INPUT DATA START

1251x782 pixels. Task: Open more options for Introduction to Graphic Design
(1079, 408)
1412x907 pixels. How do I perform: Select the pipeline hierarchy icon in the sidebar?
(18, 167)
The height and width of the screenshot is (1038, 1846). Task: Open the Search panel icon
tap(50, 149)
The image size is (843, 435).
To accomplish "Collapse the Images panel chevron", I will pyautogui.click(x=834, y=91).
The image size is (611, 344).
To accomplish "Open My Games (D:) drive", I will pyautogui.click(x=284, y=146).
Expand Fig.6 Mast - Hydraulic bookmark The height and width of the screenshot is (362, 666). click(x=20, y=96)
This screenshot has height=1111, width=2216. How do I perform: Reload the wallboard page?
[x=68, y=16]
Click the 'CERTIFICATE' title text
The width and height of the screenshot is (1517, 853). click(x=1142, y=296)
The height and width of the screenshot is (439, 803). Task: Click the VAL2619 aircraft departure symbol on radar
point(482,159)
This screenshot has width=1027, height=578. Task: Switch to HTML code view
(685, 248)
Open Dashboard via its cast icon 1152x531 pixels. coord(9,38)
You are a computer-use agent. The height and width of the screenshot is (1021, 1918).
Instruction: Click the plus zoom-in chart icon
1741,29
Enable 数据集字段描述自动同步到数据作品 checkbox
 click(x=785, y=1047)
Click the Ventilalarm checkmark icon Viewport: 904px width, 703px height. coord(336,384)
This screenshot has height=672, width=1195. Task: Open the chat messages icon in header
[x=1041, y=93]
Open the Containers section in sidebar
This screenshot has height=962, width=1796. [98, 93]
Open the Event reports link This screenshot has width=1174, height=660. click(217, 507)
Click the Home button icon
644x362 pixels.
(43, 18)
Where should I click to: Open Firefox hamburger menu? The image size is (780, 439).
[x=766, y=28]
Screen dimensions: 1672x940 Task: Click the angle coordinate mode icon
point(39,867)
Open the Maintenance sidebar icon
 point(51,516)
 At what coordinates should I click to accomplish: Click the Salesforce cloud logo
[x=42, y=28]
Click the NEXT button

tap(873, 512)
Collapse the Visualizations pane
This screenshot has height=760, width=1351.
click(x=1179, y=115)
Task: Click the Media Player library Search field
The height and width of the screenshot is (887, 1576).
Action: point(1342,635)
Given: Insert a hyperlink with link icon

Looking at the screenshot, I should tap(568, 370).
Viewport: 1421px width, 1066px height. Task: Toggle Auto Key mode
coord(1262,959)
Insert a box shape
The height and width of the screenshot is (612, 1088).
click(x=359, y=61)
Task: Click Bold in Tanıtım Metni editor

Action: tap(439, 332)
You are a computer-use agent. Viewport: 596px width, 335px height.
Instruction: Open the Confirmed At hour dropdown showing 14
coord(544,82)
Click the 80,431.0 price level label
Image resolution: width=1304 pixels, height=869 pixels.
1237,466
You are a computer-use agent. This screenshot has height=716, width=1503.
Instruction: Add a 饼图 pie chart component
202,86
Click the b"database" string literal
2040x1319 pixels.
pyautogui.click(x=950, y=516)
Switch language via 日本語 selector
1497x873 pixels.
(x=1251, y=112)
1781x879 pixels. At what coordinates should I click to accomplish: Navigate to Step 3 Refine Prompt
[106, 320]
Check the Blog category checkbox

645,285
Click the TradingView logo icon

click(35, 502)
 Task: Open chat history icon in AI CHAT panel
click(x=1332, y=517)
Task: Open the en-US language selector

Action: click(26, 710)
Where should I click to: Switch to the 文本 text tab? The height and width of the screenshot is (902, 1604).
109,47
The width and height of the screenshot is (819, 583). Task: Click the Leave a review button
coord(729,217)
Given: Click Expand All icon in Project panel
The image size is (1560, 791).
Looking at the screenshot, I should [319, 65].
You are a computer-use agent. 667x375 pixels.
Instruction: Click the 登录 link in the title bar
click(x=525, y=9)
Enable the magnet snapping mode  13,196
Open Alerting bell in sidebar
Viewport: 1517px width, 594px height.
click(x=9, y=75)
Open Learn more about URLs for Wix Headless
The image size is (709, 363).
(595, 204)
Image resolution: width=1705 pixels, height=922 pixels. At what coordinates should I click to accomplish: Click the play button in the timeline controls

INPUT DATA END

WHAT THE TASK ASKS> Please give back only the lines between the first line of the entries and the line with "Expand Fig.6 Mast", both ends included, word for word.

SOLUTION TO THIS TASK>
1251x782 pixels. Task: Open more options for Introduction to Graphic Design
(1079, 408)
1412x907 pixels. How do I perform: Select the pipeline hierarchy icon in the sidebar?
(18, 167)
The height and width of the screenshot is (1038, 1846). Task: Open the Search panel icon
tap(50, 149)
The image size is (843, 435).
To accomplish "Collapse the Images panel chevron", I will pyautogui.click(x=834, y=91).
The image size is (611, 344).
To accomplish "Open My Games (D:) drive", I will pyautogui.click(x=284, y=146).
Expand Fig.6 Mast - Hydraulic bookmark The height and width of the screenshot is (362, 666). click(x=20, y=96)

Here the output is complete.